***** Data provided

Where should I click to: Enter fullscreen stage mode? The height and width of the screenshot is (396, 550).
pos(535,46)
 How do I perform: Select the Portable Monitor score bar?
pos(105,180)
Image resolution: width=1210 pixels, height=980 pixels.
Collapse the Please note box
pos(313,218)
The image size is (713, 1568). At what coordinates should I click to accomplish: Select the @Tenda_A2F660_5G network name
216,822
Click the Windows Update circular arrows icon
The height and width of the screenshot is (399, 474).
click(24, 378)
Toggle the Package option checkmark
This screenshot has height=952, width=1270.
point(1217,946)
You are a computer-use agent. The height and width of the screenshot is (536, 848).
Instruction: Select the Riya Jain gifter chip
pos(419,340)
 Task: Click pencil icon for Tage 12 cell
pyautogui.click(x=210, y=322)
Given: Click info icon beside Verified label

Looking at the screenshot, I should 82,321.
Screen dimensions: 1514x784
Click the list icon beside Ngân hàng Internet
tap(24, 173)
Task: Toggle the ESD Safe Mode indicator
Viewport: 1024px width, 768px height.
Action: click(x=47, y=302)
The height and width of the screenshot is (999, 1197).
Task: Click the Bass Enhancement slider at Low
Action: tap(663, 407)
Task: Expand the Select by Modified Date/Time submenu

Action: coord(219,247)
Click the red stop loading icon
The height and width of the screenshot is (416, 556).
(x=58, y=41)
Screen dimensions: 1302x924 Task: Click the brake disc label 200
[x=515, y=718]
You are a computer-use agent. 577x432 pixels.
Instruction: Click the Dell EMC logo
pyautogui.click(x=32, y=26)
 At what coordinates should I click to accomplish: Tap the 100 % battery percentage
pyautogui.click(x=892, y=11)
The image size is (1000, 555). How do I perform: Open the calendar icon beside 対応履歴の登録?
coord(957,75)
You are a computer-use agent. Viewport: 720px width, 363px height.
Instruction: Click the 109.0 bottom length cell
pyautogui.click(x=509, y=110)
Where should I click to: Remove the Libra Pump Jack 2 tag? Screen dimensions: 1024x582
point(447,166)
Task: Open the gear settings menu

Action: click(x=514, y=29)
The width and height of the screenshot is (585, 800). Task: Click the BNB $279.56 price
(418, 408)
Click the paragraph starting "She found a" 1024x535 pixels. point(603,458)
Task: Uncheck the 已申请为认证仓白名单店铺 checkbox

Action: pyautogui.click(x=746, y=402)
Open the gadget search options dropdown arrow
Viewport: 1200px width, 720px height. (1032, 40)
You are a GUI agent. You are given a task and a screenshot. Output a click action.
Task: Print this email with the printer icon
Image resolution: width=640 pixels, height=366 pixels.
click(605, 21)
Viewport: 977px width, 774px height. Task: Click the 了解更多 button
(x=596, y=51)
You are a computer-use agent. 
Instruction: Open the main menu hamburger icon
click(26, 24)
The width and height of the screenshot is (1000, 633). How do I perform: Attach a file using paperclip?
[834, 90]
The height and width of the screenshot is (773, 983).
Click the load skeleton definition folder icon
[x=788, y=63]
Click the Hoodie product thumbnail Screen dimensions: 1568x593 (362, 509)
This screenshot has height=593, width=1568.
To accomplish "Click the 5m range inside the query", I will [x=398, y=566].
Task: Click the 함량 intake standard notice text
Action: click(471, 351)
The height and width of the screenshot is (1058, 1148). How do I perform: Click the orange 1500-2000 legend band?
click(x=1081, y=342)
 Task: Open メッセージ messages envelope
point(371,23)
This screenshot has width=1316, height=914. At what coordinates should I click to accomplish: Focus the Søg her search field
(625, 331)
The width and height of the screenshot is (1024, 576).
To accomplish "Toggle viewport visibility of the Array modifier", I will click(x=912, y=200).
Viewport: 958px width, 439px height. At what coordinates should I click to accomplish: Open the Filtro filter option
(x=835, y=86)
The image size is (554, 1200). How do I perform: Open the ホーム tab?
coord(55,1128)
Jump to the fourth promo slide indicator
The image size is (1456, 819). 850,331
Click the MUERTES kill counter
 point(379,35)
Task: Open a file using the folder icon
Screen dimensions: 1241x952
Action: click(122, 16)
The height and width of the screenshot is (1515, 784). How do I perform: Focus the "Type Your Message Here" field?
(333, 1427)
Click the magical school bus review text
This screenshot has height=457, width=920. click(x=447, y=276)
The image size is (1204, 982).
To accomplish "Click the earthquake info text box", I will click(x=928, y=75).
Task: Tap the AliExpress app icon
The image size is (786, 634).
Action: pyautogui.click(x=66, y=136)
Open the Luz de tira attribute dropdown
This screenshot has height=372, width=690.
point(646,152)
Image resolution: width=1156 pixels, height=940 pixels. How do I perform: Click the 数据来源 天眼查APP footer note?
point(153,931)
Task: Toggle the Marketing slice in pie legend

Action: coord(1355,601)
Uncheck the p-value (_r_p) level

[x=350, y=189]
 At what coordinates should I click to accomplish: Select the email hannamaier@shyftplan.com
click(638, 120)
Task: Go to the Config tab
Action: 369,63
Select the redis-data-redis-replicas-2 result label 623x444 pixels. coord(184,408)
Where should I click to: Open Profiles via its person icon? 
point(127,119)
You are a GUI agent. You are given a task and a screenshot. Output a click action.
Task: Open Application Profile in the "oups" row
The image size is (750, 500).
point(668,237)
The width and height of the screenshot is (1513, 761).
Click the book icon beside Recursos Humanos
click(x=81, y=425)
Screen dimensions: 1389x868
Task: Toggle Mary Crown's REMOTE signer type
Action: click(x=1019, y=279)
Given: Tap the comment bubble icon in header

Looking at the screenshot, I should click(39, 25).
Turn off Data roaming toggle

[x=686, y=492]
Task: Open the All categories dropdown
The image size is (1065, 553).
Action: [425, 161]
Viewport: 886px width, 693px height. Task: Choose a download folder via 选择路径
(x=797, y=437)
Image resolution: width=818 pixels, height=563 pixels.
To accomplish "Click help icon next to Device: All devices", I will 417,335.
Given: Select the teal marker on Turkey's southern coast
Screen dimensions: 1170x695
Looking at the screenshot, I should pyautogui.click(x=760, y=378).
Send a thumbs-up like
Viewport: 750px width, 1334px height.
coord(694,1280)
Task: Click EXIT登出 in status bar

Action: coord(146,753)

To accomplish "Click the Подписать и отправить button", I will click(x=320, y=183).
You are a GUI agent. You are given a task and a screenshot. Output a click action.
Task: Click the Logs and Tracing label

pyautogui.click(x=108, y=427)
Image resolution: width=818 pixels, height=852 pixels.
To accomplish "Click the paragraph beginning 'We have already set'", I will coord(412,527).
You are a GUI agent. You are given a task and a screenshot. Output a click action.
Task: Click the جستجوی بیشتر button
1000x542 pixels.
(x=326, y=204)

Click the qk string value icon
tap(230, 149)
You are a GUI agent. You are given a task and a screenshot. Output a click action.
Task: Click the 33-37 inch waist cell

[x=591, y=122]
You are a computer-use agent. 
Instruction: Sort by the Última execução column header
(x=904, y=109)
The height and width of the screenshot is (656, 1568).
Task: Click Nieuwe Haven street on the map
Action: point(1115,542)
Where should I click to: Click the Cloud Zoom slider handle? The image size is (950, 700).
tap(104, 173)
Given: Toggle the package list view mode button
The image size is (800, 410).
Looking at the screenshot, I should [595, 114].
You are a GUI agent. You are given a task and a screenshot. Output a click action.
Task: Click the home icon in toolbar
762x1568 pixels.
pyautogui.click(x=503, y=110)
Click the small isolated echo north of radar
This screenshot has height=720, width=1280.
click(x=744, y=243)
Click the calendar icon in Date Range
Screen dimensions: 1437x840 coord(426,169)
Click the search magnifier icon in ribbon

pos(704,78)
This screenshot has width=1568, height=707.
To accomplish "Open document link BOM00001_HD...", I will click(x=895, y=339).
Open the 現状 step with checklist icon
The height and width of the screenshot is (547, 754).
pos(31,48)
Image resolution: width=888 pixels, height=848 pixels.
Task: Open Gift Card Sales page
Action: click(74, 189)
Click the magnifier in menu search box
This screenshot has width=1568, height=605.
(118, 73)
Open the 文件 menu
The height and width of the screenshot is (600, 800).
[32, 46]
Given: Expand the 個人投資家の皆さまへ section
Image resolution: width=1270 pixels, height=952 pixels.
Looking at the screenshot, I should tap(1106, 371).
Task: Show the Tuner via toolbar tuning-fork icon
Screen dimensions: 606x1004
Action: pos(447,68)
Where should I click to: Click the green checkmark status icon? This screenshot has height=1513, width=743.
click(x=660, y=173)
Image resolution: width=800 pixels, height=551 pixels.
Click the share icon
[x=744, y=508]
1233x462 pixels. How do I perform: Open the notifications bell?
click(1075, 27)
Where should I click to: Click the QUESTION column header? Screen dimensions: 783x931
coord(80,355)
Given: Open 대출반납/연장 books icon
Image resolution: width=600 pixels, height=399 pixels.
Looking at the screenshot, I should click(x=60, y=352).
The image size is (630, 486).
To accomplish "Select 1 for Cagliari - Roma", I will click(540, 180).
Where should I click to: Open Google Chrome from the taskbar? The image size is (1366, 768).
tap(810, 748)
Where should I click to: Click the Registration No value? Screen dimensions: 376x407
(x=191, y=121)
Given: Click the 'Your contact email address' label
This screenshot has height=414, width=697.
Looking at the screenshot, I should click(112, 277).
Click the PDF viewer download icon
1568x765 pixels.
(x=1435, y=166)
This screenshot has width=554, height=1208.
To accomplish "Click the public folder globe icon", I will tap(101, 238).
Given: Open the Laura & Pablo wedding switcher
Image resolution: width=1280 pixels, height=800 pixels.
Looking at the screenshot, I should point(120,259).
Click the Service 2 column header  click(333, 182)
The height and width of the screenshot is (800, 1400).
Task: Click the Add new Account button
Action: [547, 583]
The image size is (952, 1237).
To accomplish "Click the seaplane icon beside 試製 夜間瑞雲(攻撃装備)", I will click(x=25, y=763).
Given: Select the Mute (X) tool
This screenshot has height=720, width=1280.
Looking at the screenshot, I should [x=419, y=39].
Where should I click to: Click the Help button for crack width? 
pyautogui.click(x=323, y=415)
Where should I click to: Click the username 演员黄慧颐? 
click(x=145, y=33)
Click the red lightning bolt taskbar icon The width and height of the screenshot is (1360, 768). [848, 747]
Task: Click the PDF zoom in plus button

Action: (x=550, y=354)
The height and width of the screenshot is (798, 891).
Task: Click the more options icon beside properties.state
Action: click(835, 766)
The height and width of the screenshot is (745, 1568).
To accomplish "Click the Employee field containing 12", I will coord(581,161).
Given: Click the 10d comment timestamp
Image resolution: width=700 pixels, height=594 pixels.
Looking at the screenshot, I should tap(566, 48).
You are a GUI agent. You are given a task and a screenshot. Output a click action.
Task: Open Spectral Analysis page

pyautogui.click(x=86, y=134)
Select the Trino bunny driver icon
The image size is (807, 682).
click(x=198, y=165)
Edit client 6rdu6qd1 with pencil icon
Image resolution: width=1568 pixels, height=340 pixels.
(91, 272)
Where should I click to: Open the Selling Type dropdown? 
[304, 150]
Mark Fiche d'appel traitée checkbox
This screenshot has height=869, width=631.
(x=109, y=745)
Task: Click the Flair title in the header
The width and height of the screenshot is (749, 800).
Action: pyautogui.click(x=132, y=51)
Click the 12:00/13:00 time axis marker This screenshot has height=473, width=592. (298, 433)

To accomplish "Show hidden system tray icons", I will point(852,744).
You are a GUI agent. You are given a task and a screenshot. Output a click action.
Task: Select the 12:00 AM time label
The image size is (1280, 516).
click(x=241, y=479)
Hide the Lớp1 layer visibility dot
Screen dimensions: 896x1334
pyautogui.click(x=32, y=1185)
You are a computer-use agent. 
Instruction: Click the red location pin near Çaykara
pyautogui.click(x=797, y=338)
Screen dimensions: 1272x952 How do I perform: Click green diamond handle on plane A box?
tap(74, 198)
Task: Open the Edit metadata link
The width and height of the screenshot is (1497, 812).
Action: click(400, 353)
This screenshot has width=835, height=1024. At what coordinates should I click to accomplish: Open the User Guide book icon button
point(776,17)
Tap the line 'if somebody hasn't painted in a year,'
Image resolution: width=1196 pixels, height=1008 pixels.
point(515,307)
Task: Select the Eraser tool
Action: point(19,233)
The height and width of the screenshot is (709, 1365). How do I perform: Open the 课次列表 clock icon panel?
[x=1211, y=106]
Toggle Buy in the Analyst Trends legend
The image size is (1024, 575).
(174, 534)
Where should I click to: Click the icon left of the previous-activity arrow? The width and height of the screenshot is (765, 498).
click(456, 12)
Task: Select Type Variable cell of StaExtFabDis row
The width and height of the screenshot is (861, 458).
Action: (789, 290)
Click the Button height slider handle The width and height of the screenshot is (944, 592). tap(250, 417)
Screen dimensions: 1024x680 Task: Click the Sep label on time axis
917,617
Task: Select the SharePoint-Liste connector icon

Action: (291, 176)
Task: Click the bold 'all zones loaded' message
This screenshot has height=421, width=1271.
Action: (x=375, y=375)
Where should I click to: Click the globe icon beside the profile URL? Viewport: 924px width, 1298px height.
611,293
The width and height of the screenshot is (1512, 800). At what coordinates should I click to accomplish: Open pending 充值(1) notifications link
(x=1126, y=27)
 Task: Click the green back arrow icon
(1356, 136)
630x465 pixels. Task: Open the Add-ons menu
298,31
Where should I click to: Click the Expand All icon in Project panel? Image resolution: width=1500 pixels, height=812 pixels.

**********

» Activity
Your answer should be only the number of lines, in the entries above, that include "Show".

» Written solution
2